Mace steps forward, holding out her open backpack. “I’ll hold ours.”

One by one we all dump our keys into her bag as Kade and I lock eyes, and I see the faded purple bruising under his eye and the scratch along his jaw. His gaze, heavy with tension, tells me he’d offer no argument if I wanted to finish that fight. All someone has to do is light the match tonight.

I glance down, catching sight of the triple triangle tattoo on his torso that matches our mother’s.

“There’s a bathroom in the pool house,” Kade tells everyone, “one off the kitchen, and another in the basement. Don’t go upstairs, and if you have sex in my house, leave no trace. Not even your condoms.”

Coral hands him a cardboard carrier by the handles.

He takes it. “What’s this?”

He peers inside, seeing the three bottles of El Tesoro that Farrow probably swiped from Green Street’s private stash.

Kade smiles, handing it to Dirk. “We can use that,” he tells Farrow. “I half-expected it to be drugs.”

“Not before the game,” my friend retorts. “We want to beat you fairly.”

Kade laughs and then turns his attention to our group. “Ladies, the legal age of consent in this state is seventeen. Anyone younger than that?”

“Kade, shut up.” Dylan drives forward, shoving the container of brownies into his chest. “You’re being a tool on purpose.”

And she heads past him into the party.

Kade turns as we all follow her. “Oh, you missed me,” he coos. “You know you did.”

We head through the kitchen, my parents and sister nowhere in sight, everyone ripping off their hoodies, jackets, and shirts as we step onto the pool deck.

“Turn it up!” Kade shouts.

All of the Pirates—the players and their dates—turn, see us, and howl as “HONEY” by Luna Aura blasts over the speakers loud enough for the neighbors a quarter of a mile away to hear.

Dylan takes Mace, Coral, and a few others over to Aro, and the girls strip down to swimsuits, stepping into the pool. Dylan wears a light blue bikini, the ties thin across her back, and I don’t know why, but I glance at the pool house. There’s a couch inside. The door locks too. I take a drink from my cup to hide my smile.

She stands waist deep in the heated water, laughing at something Mace says, but then I look up to see Kade standing on the other side of the pool, his gaze on her too. Then it rises to me.

With his eyes gleaming, he takes a step and drops into the pool.
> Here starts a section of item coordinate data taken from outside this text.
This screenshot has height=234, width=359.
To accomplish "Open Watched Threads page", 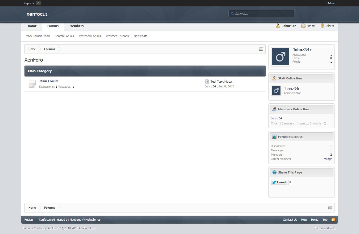I will point(117,36).
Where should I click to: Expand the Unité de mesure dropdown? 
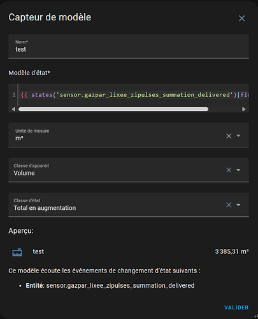tap(238, 136)
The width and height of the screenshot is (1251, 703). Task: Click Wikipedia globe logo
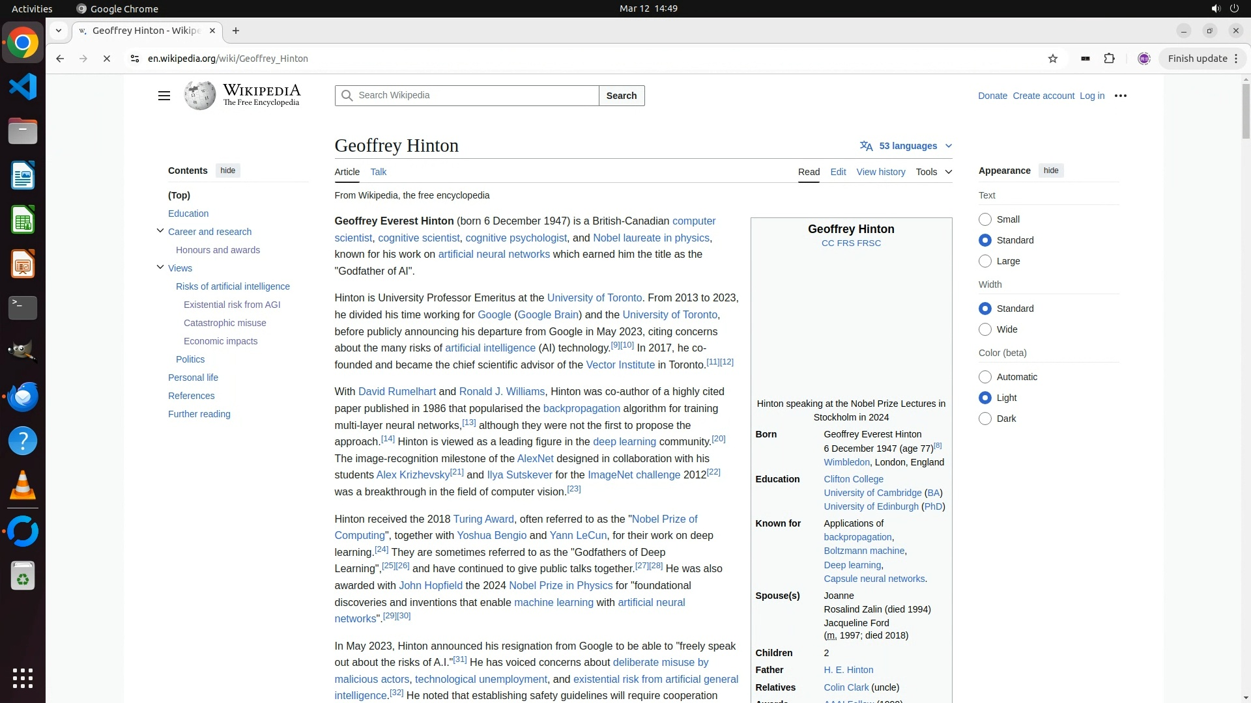[x=200, y=96]
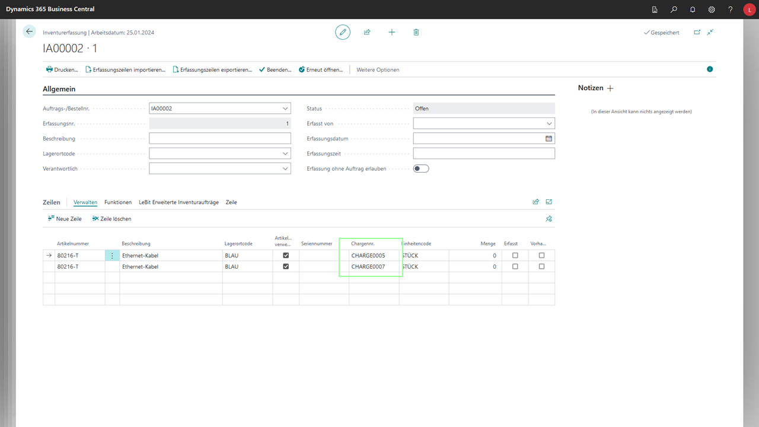Click the back arrow button
759x427 pixels.
tap(30, 31)
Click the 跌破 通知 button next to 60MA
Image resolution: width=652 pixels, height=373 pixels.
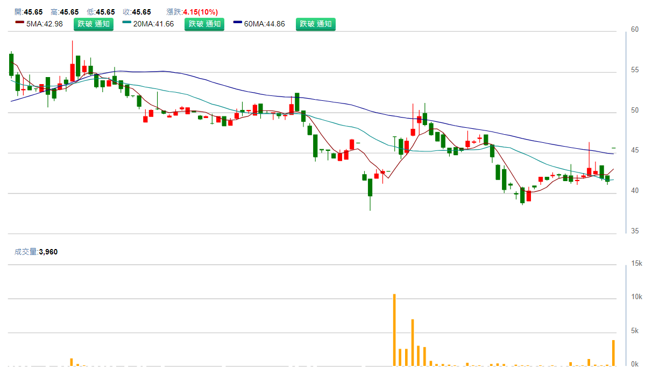(316, 24)
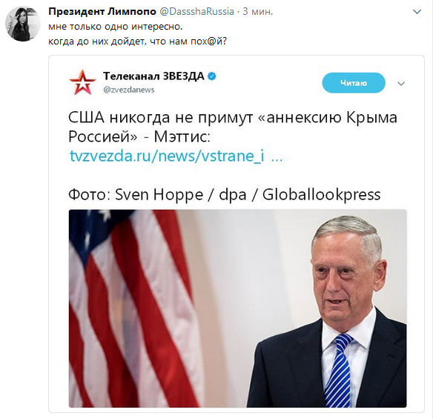Viewport: 433px width, 419px height.
Task: Click the ellipsis after the tvzvezda link
Action: point(277,158)
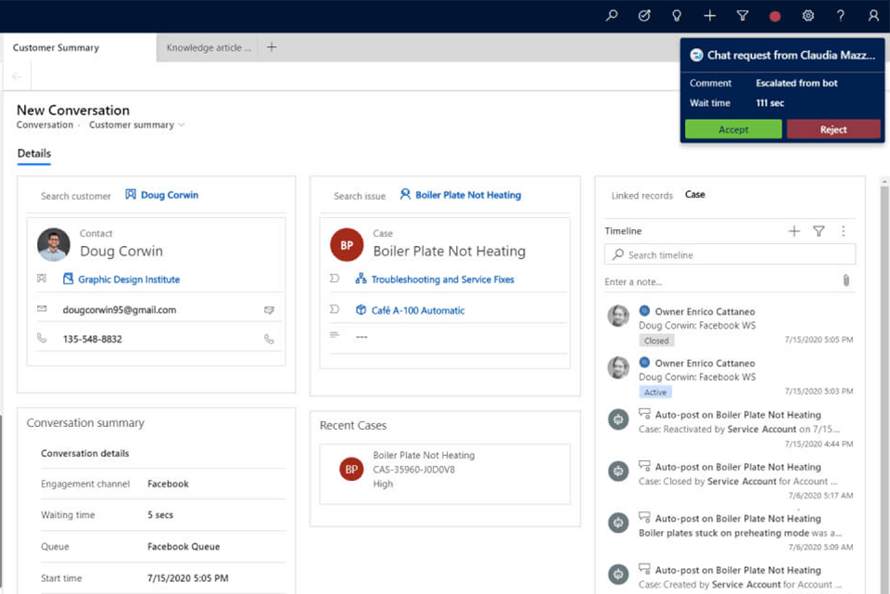Add a new timeline record with plus
Viewport: 890px width, 594px height.
tap(794, 231)
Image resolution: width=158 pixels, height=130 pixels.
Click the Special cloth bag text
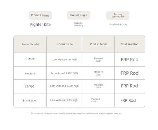[x=118, y=25]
Walking to Dylan and the girls, he slips a drink around her waist and into her hand, the plastic cup in my own grip cracking. I stop squeezing before I break it. All part of the plan… I tell myself.

I turn to Constin, trying to look busy while Dylan does her thing and I make an effort to look like I’m not keeping an eye out for her.
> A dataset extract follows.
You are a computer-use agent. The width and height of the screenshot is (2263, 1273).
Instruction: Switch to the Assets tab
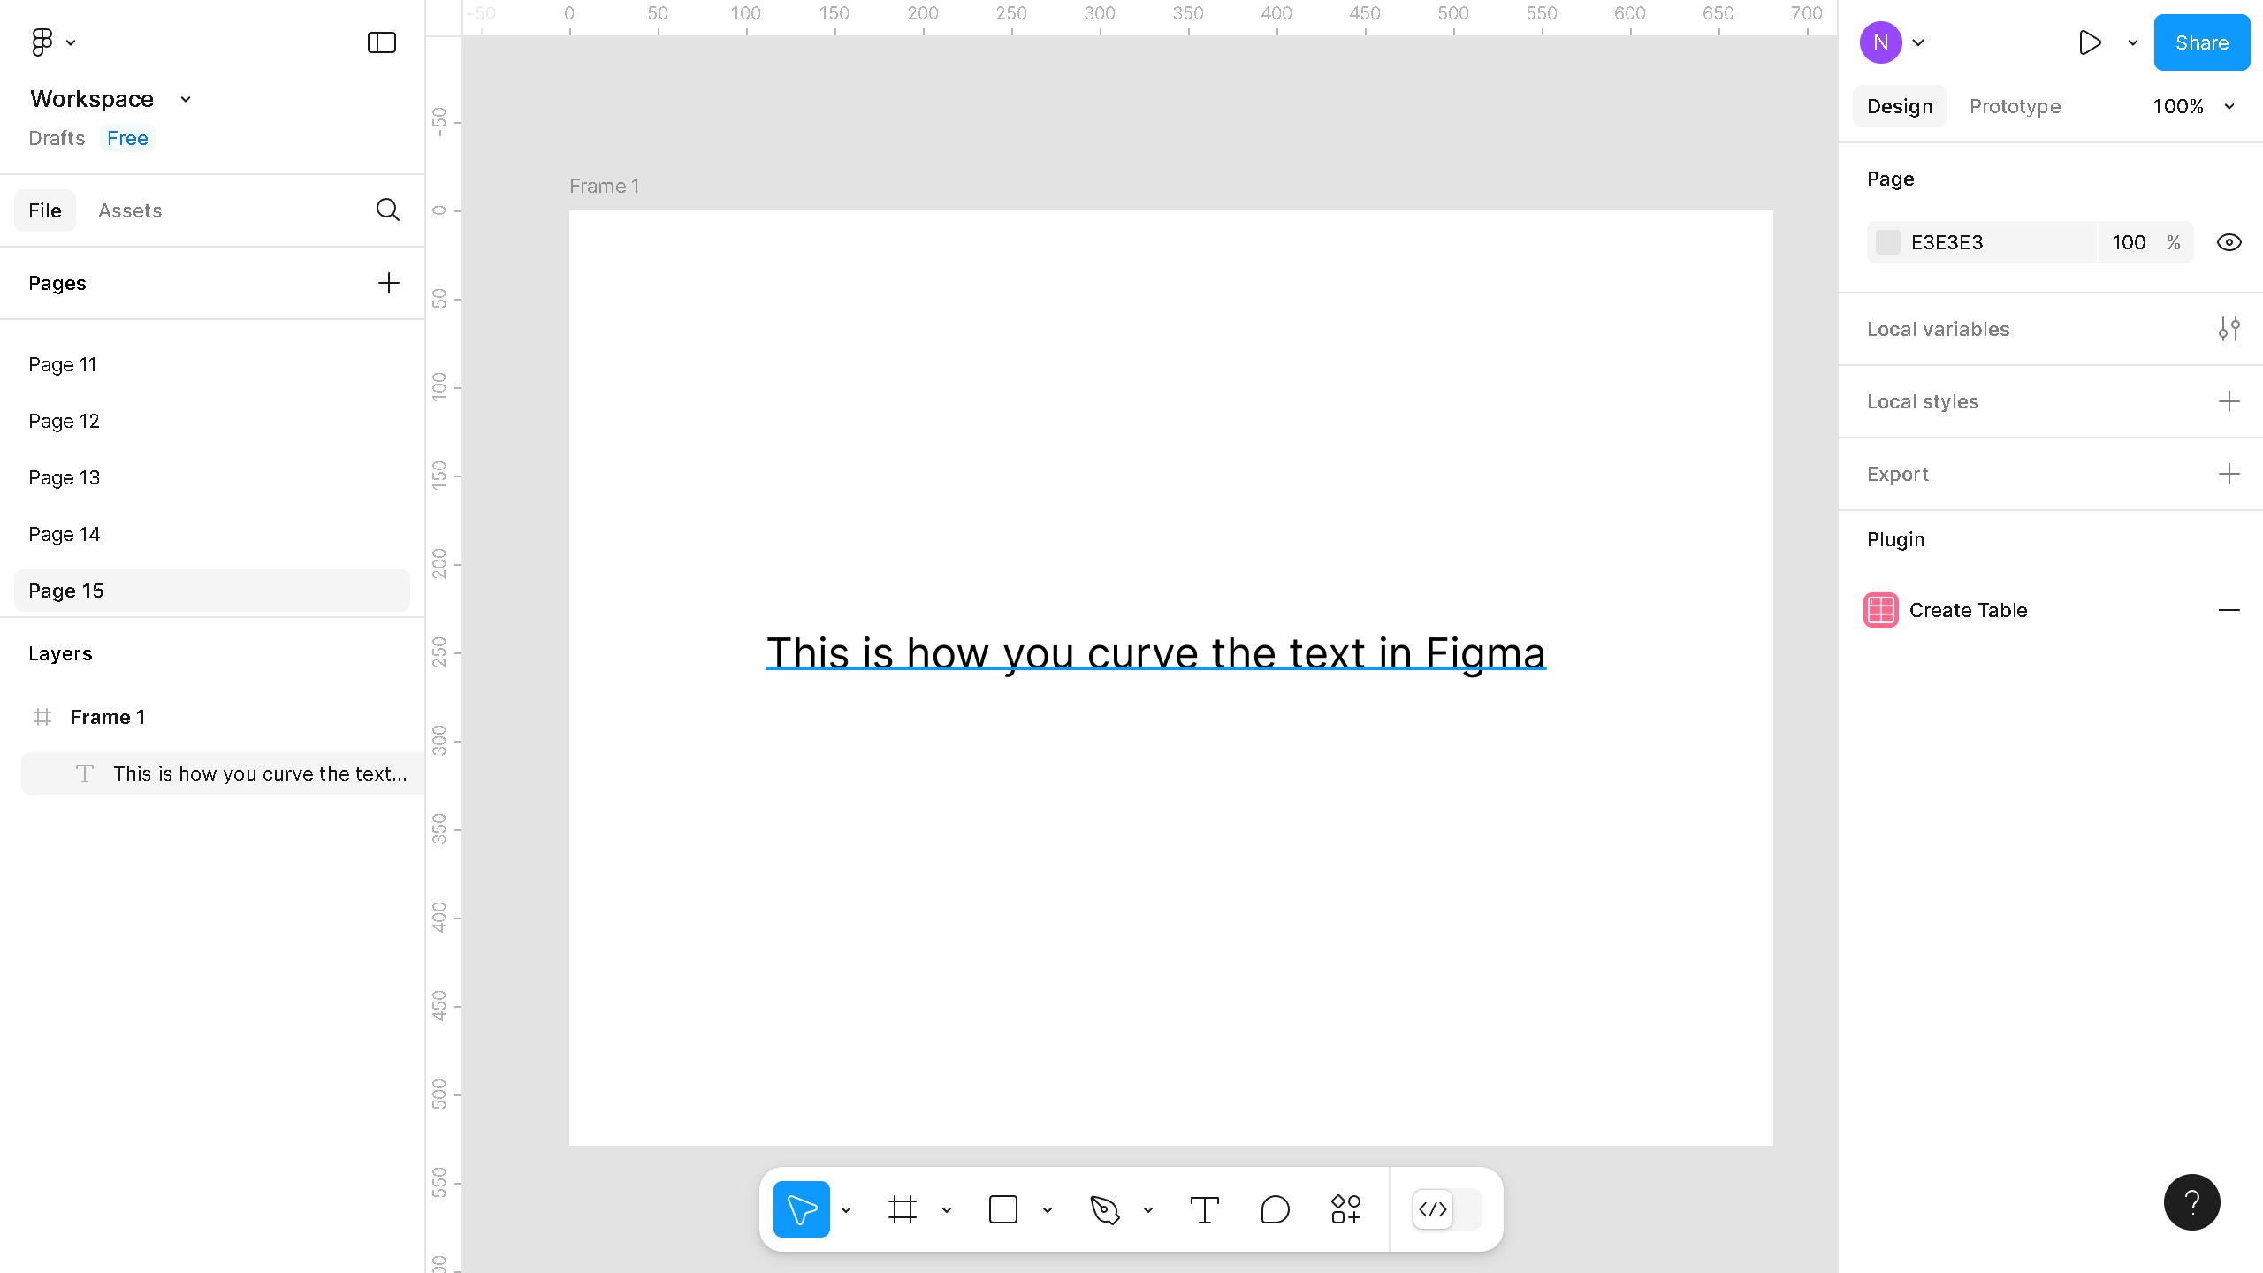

A girl named Ava stares at Constin, and I remember her from when I went to school here. She stands in a pinstriped bikini with a group of people on the deck, playing with one of her braids as she looks at him.
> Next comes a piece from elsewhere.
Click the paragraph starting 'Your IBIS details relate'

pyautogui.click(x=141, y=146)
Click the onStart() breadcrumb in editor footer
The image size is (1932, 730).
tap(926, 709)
I lift the cup to my mouth. “She’s interested.”

“I’m not.”

I glance at him and then quickly at Dylan, seeing Kade press into their group and force her back away from them, back to the pool wall. He doesn’t touch, and her lips move calmly as she speaks.

“You can’t have Dylan,” I say to Constin.

He looks around the party, still avoiding my eyes. “If you ever figure out what I like about Dylan Trent, you’ll finally understand me.”

“You won’t tell me?”

He hesitates, raising his cup to his lips. “No.”

I look at Ava and then Dylan, wondering what the difference is. Both are beautiful, and I didn’t know Ava well, but she was always nice. Maybe a little more pink going on, with her swimsuit and the bandana tied in her hair… Definitely more makeup.

But if he hasn’t spoken to her yet, I have no idea what he finds in one that he’s not seeing in the other.

“You can’t have Dylan,” I say again.

He takes another drink, casting his eyes from lawn chair to lawn chair and face to face. A guy films his friend jumping into the pool, while two others funnel a beer. A group of young women film themselves dancing, and a guy in Crocs urinates on the tree my dad planted with my mom right before Kade and I were born. Food, liquor, and music overflow, everyone wears sunglasses even though it’s night, and none of the keys they had in that bowl when we arrived were for cars that were used, stolen, or paid for out of the drivers’ own pockets. They were supplied by doting moms and dads.